## Tarefa a cumprir
Pode reescrever as linhas desde a que contém "At what coordinates should I click to accomplish: Clear" até a que contém "click(670, 791)", inclusive, trocando "icon" por "button" e mantendo todo o resto igual? Deixe as imagens de fora da resposta.

## Amostra dos registros
○ ○ ○ ○ ○

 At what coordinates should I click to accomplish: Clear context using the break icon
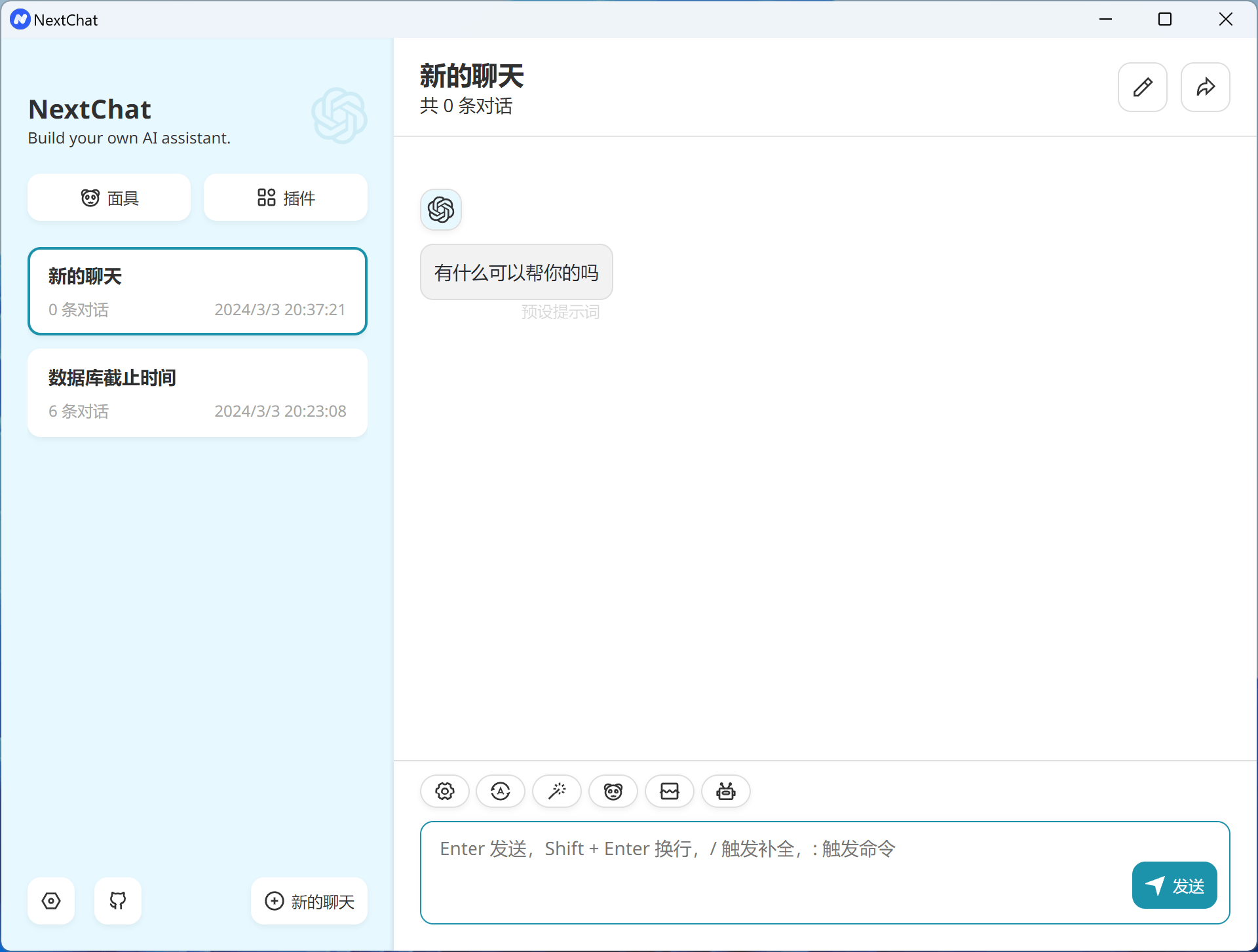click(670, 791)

○ ○ ○ ○ ○

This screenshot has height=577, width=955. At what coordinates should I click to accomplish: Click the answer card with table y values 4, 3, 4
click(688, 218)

○ ○ ○ ○ ○

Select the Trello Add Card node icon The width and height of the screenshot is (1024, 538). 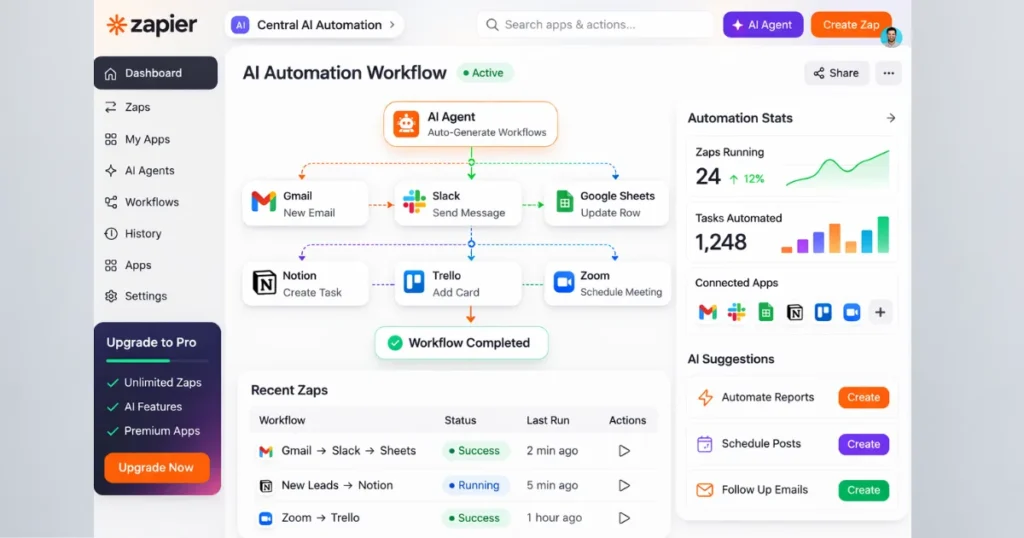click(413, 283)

○ ○ ○ ○ ○

## Solução proposta
 At what coordinates should I click to accomplish: Clear context using the break button
click(670, 791)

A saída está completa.